Sarah Palacin

Personal information
- Date of birth: 2 November 1988 (age 37)
- Place of birth: Longjumeau, France
- Height: 1.60 m (5 ft 3 in)
- Position: Forward

Team information
- Current team: Nice

Youth career
- 1997–2003: ES Plessis-Pâté
- 2003–2008: Val d'Orge

Senior career*
- Years: Team / Apps / (Gls)
- 2008–2011: FF Issy / 59 / (41)
- 2011–2016: Saint-Étienne / 102 / (37)
- 2016–2017: Paris Saint-Germain / 6 / (1)
- 2017–2019: FC Fleury 91 / 31 / (3)
- 2019–2020: Marseille / 9 / (1)
- 2020–: OGC Nice / 28 / (24)

International career^{‡}
- 2015–2016: France U23 / 2 / (0)

= Sarah Palacin =

French footballer (born 1988)

Sarah Palacin (born 2 November 1988) is a French footballer who plays for Division 2 Féminine club Nice Féminine. She has previously played for Val d'Orge, FF Issy, Saint-Étienne, Paris Saint-Germain, FC Fleury 91, and Olympique de Marseille. Between 2015 and 2016, she made two appearances for the France under-23s team.

==Club career==
Palacin started playing football aged nine in Le Plessis-Pâté. She played for four years at Val d'Orge, before moving to FF Issy, where she played from 2008 until 2011. In that time, FF Issy were promoted from Division 3 Féminine to Division 2 Féminine. Between 2011 and 2016, Palacin played for Division 1 Féminine club Saint-Étienne. She scored 15 goals for Saint-Étienne in the 2014–15 season, making her the team's top scorer. She scored a hat-trick in a February 2015 match against FF Issy. In the 2015–16 season, she scored eight goals.

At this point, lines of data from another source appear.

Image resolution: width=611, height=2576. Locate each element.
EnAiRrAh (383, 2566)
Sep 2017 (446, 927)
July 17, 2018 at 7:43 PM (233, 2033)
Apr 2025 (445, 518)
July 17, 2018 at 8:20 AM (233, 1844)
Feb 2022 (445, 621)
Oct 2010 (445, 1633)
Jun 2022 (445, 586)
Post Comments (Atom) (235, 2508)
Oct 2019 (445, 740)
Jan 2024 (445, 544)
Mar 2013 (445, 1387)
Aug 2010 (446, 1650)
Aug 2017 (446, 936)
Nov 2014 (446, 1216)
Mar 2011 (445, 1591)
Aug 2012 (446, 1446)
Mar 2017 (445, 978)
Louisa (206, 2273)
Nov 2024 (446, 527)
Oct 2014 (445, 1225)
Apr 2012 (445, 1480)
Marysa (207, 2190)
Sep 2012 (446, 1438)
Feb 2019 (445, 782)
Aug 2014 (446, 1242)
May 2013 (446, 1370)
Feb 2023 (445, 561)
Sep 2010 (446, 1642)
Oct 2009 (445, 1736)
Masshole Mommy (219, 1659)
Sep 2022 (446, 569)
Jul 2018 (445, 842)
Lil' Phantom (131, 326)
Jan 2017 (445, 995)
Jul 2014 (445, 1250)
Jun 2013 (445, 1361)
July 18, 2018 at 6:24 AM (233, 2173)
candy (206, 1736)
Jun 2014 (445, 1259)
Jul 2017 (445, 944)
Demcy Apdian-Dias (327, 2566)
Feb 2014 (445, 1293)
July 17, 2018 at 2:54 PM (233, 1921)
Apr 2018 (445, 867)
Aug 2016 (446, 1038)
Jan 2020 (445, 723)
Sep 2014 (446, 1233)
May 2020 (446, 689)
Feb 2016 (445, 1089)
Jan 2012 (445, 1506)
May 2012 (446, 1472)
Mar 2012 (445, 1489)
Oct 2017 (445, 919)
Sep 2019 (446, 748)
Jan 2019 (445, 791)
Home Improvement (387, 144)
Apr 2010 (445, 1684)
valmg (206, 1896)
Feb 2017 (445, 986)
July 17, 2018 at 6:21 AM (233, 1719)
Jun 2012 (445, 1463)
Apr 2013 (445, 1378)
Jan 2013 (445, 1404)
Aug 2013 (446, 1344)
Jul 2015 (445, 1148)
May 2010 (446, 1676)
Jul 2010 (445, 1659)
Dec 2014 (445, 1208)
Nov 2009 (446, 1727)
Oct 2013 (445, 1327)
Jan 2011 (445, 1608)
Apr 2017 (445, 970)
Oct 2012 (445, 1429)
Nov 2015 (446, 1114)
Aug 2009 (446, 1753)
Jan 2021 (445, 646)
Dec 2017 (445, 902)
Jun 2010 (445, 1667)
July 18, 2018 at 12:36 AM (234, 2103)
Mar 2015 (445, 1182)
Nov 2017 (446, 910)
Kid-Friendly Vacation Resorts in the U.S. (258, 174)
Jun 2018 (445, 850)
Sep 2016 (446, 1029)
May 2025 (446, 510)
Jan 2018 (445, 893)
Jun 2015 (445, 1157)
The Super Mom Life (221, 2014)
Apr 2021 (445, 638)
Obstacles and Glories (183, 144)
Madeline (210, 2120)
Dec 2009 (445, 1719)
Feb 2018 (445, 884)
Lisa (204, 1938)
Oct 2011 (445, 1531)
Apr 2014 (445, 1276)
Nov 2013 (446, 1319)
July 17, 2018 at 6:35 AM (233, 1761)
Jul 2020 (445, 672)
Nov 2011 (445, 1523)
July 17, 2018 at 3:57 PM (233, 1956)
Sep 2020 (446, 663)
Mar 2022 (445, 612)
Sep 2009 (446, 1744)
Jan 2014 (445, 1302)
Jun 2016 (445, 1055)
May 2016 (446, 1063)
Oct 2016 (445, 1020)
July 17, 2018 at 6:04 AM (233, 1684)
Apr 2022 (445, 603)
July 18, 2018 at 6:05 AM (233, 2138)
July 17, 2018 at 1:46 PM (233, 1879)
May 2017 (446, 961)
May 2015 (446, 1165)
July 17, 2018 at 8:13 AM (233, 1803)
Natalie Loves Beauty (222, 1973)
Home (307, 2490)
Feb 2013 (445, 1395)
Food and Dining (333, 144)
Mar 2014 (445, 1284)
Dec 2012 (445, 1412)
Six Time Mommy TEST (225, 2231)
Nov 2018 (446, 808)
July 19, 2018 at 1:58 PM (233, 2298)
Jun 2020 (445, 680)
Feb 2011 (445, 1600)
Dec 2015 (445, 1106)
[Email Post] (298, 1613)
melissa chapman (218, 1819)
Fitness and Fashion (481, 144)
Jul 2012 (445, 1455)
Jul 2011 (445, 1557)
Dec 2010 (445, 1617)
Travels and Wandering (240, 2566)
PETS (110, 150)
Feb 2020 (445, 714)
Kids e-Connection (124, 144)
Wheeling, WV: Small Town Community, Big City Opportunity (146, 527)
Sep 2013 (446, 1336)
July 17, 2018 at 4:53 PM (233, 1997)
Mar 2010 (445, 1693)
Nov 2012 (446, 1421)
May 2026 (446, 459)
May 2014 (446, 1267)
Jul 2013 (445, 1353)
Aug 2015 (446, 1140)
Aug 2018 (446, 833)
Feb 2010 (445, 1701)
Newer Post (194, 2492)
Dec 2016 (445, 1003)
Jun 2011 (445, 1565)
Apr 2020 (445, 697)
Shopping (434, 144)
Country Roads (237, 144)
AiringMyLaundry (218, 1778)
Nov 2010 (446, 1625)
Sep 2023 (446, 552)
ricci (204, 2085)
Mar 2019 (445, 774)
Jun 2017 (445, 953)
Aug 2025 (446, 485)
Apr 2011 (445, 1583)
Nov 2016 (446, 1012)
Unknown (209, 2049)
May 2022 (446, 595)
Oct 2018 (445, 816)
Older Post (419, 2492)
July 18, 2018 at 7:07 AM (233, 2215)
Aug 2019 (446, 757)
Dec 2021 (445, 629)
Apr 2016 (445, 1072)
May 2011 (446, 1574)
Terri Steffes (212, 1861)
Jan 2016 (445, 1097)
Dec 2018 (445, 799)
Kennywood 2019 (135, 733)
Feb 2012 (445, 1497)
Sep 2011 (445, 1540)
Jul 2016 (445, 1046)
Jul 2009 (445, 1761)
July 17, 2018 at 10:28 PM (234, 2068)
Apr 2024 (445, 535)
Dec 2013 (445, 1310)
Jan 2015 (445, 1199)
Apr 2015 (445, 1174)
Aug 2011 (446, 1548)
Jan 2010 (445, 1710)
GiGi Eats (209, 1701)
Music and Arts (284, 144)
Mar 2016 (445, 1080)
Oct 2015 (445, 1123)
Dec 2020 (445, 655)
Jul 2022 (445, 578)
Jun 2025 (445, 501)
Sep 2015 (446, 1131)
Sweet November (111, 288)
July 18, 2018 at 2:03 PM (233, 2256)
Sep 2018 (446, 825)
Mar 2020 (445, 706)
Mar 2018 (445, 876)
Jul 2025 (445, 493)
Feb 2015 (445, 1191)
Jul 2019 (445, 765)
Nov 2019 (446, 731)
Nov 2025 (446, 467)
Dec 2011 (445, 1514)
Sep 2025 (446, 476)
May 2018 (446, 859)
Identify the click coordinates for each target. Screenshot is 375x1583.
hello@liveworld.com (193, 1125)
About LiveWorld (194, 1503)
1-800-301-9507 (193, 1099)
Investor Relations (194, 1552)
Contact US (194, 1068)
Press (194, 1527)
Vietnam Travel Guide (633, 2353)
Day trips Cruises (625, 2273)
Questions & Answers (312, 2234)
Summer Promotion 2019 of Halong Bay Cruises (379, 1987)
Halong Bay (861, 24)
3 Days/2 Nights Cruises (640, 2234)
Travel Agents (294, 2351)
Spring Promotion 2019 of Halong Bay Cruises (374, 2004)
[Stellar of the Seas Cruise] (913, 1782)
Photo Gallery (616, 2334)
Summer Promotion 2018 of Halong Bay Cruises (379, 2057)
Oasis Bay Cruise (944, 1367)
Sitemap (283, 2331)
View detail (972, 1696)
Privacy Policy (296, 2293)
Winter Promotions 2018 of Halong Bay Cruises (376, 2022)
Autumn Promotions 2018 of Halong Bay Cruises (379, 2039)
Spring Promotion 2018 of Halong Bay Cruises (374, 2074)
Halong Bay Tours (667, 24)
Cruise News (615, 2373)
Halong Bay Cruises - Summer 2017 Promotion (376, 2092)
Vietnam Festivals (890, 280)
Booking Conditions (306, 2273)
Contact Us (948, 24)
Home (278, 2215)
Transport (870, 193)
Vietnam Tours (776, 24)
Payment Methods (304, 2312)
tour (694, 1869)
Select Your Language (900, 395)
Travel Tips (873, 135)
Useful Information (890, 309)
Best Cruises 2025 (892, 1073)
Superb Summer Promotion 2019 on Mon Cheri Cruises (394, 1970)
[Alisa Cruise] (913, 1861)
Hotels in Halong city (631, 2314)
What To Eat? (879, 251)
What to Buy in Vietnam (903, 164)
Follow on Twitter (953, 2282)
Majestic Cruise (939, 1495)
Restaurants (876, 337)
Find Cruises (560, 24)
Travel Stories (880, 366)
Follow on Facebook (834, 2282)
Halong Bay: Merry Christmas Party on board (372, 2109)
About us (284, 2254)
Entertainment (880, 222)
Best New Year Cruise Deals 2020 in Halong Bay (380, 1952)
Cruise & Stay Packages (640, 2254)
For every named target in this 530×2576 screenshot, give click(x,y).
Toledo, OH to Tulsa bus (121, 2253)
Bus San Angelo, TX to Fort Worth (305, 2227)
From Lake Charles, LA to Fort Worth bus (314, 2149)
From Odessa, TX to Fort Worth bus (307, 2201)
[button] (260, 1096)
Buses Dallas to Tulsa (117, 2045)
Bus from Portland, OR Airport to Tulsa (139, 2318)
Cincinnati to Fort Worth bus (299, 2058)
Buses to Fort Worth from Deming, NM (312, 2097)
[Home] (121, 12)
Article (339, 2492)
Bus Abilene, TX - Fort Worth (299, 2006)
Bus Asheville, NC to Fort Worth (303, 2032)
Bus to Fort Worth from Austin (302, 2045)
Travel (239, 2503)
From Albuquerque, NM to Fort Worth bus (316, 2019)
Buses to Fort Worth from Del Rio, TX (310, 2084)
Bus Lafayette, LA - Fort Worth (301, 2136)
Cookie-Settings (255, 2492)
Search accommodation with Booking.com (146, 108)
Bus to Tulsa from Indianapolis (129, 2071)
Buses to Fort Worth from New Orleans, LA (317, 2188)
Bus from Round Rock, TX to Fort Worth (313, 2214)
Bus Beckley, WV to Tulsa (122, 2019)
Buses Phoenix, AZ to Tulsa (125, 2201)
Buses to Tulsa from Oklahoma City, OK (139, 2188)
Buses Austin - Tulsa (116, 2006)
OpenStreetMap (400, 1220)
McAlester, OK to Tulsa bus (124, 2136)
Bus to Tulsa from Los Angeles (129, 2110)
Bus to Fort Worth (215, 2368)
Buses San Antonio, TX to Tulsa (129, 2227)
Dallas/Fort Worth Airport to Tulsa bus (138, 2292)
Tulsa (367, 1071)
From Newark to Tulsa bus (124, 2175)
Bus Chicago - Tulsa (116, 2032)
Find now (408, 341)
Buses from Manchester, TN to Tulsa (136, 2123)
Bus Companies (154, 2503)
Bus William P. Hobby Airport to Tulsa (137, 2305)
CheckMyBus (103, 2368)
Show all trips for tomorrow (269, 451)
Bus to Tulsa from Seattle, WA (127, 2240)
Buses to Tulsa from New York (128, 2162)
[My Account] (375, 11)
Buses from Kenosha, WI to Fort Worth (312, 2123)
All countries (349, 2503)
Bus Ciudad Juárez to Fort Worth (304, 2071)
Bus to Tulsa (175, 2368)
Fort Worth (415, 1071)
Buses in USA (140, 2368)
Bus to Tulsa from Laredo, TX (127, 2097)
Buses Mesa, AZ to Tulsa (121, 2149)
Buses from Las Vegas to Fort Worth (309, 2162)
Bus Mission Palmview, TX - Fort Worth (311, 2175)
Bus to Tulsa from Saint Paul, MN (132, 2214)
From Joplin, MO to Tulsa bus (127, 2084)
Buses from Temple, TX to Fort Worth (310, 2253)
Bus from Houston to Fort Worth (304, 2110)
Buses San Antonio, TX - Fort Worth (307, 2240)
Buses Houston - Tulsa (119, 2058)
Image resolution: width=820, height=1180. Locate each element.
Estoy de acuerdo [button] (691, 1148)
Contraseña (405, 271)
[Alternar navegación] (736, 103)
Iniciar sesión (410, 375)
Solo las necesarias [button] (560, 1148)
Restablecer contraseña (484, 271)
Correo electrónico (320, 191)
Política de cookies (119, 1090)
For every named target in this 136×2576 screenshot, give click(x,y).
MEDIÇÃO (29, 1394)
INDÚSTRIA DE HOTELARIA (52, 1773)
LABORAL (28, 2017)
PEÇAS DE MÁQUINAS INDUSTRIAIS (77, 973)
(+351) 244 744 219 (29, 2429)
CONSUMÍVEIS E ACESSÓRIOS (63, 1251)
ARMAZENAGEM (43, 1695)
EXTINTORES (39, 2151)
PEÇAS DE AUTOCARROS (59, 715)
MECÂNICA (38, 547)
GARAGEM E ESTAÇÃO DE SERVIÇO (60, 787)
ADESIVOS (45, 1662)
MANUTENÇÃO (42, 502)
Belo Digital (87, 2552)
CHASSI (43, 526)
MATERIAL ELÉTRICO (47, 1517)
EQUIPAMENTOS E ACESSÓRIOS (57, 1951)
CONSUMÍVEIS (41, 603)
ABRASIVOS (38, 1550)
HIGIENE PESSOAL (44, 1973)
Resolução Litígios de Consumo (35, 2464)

In 2016, Palacin signed for Paris Saint-Germain Féminine. She signed a one-year contract, with an option of another year. In April 2017, she fractured her fibula, which ruled her out for the remainder of the season. In June 2017, she signed for FC Fleury 91 (formerly Val d'Orge). In 2019, she signed for Olympique de Marseille, and in 2020, she signed for Nice Féminine.

==International career==
Palacin has made two appearances for the France-under 23 team, in 2015 and 2016 matches against Poland B.

==Personal life==
Palacin is from Longjumeau, a suburb of Paris. Whilst at Saint-Étienne, she also worked for Eovi Mcd mutuelle. Her father was a footballer in Le Plessis-Pâté.